The largest component of the loss in revenue was attributable to changes in river flows resulting from a reduction in dry-season river flows, which reduced the assurance of water supply to irrigation agriculture. This reduced agricultural output by USD 26 million in 2010 (UNEP 2012a). Reduced river flows also lowered hydropower revenue by USD 0.12 million. Although not a very high value in relative terms, the multiplier effect of hydropower on the rest of the economy is considerable. In 2010, reduction in water quality due to siltation and elevated nutrient levels running off degraded land into freshwater systems reduced inland fish catches by USD 0.86 million and increased the cost of water treatment for potable use by USD 1.9 million. Well-managed montane forest cover reduces malaria prevalence. Incidence of malaria as a result of deforestation is estimated to have cost Kenya almost USD 4 million by 2010. This resulted in additional health costs to the Government of Kenya and through losses in labour productivity. Forest loss is also detrimental to the global carbon cycle. The above-ground carbon storage value forgone through deforestation was estimated at USD 3 million in 2010 (UNEP 2012a).
The benefits of forests have an economy-wide effect with a considerable multiplier effect. An industry that directly depends on regulating services generates demand upstream (for intermediates from other industries) and also supplies inputs to other industries downstream.
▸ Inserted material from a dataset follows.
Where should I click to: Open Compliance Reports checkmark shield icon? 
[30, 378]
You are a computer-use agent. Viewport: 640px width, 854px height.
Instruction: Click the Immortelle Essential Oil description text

Taking into account these interdependencies between sectors, the decrease of regulating services due to deforestation caused a total impact of USD 5.8 million in 2010. This means that the cost of limiting regulating ecosystem services as a production factor for the economy was all in all 4.2 times higher than the actual cash revenue of USD 1.3 million (UNEP 2012b).
The challenge for Kenya (and other countries facing natural-resource degradation) is to institutionalise incentives for internalising the benefits of sustainable management of forests. For instance, in the case of the UN’s Reducing Emissions from Deforestation and forest Degradation (REDD+) initiative, a hypothetical carbon value of USD 6/ton provides insufficient economic incentive to compensate for deforestation. However, this analysis shows that the total ecosystem service value of the montane forests far exceeds the carbon-storage value. Carbon, as a proxy for regulating ecosystem services, has a regulating-service multiplier effect of more than seven (UNEP 2012a).
It is clear from the analysis given above that appropriate and well-funded policies, policy instruments and response strategies are required to protect the natural assets that Kenya’s Water Towers represent.